[PASSAGE PROVIDED]:
Streaming TTS Explained

Why your AI co-hosts sometimes respond instantly and sometimes take a few seconds. Learn how streaming TTS creates natural conversations.

Total time · 5Difficulty · BeginnerHostFabric Control access
01 · Understand the two TTS methods
1 min

HostFabric uses two different audio playback systems depending on your TTS provider. Streaming TTS (ElevenLabs) starts playing immediately, while traditional TTS waits for complete audio generation.

  • Check your TTS provider in Settings → Voices
  • Look for "streaming" indicator in debug mode
02 · Experience streaming TTS
2 min

With ElevenLabs, responses start playing within 300-600ms. This creates natural conversation flow where AI can interrupt or respond quickly to live chat.

  • Switch to ElevenLabs TTS if not already using it
  • Send a short prompt and notice the fast response
  • Try interrupting with another prompt mid-response
03 · Compare with traditional TTS
1 min

Google TTS and OpenAI TTS use traditional methods with 2-4 second delays. Perfect for pre-recorded content but slower for live interaction.

[PROVIDED INFORMATION]:

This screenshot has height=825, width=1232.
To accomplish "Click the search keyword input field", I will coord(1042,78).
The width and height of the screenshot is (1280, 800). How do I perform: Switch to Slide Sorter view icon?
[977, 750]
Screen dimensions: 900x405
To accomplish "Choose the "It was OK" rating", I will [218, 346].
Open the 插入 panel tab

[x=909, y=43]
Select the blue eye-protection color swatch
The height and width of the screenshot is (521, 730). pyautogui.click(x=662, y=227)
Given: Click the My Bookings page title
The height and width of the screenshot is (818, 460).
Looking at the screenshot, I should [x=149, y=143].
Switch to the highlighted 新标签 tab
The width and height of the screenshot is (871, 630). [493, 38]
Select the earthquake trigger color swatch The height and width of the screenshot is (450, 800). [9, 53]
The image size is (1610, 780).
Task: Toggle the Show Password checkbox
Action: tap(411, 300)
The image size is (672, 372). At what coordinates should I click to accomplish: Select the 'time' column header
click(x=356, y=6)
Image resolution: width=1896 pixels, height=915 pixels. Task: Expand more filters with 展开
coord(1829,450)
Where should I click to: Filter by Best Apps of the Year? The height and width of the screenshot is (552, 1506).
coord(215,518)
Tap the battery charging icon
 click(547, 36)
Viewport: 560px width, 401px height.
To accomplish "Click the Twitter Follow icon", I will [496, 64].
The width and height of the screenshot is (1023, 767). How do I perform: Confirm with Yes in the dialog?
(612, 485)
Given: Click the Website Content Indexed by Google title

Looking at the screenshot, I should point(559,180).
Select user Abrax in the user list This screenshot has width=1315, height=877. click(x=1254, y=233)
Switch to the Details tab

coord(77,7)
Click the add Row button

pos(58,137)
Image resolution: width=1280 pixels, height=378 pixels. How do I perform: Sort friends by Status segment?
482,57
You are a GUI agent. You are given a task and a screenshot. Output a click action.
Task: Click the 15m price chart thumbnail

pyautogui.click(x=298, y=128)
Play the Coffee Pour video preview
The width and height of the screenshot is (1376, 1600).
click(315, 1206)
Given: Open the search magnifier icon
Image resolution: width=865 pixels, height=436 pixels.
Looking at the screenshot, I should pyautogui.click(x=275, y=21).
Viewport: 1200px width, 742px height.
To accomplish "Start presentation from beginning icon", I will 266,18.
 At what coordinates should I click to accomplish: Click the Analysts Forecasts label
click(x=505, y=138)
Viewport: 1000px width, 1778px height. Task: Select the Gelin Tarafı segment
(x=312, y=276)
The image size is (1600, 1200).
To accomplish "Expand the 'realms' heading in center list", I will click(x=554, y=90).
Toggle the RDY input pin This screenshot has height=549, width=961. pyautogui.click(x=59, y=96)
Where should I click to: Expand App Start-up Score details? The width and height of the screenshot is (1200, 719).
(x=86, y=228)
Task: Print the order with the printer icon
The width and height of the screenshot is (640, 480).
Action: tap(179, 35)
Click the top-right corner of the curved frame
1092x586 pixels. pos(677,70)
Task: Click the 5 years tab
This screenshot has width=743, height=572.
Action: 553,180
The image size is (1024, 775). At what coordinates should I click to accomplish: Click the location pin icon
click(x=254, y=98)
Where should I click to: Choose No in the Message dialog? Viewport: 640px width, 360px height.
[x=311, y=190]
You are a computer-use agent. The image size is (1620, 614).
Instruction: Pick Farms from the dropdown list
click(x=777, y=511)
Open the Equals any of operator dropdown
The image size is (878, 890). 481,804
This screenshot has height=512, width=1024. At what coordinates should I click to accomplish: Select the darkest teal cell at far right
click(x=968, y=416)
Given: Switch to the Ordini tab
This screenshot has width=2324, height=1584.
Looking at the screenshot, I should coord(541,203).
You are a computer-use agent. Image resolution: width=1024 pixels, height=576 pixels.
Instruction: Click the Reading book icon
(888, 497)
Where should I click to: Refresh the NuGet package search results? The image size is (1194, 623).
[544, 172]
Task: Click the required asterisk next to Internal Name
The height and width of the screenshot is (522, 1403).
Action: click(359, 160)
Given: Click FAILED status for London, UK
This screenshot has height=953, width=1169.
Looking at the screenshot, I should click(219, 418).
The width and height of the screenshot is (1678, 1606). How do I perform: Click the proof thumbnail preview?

[WHAT TO WORK ON]:
1) According to the streaming TTS guide, how soon do responses start playing with ElevenLabs?
2) Rewrite the portion of the streaming TTS guide starting at "Total time ·" and ending at "to live chat.", changing "playback systems" to "output systems".
3) Write what comes next in the streaming TTS guide, following on from its final sentence.

[ANSWERS IN ORDER]:
1) Within 300-600ms.

2)
Total time · 5Difficulty · BeginnerHostFabric Control access
01 · Understand the two TTS methods
1 min

HostFabric uses two different audio output systems depending on your TTS provider. Streaming TTS (ElevenLabs) starts playing immediately, while traditional TTS waits for complete audio generation.

  • Check your TTS provider in Settings → Voices
  • Look for "streaming" indicator in debug mode
02 · Experience streaming TTS
2 min

With ElevenLabs, responses start playing within 300-600ms. This creates natural conversation flow where AI can interrupt or respond quickly to live chat.

3)
  • Switch to Google TTS to see the difference
  • Notice the longer wait before audio starts
  • See how responses feel more "robotic" in timing
04 · Optimize for your streaming style
1 min

Choose ElevenLabs for live, interactive shows. Use Google/OpenAI TTS for tutorials, presentations, or when perfect lip-sync is critical.

  • Pick TTS based on your content type
  • Test both methods during rehearsal
  • Consider having backup TTS configured
Pro tip: Streaming TTS works best with ElevenLabs. If you're doing live conversations, it's worth the small premium for that natural, responsive feel.